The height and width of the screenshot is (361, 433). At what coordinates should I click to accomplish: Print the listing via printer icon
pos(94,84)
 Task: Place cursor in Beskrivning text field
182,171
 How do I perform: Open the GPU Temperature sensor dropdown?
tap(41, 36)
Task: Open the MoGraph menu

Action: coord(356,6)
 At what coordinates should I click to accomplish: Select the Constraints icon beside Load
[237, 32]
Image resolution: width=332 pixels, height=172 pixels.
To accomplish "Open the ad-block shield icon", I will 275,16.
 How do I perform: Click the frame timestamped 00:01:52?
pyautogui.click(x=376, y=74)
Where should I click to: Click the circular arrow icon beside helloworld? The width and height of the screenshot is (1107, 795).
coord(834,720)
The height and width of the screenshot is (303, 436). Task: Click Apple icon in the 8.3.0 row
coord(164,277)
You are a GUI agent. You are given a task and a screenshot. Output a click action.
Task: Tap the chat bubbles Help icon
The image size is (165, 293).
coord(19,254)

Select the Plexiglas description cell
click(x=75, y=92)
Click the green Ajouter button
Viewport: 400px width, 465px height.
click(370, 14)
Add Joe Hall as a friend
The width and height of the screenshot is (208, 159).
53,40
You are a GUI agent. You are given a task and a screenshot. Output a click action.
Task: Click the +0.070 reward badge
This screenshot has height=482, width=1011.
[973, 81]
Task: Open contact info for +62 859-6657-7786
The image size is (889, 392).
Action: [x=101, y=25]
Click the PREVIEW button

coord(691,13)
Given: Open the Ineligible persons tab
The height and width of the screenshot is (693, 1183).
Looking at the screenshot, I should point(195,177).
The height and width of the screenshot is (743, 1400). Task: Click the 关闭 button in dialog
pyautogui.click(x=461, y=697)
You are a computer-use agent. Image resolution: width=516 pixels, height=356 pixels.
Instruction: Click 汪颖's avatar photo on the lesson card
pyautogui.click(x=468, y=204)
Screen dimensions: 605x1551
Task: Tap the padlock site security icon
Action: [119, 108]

**Problem:** Give back, word for word, only the lines from the one containing "You are a computer-use" through the closing line of the entries.

**Exercise result:**
You are a computer-use agent. Image resolution: width=516 pixels, height=356 pixels.
Instruction: Click 汪颖's avatar photo on the lesson card
pyautogui.click(x=468, y=204)
Screen dimensions: 605x1551
Task: Tap the padlock site security icon
Action: [119, 108]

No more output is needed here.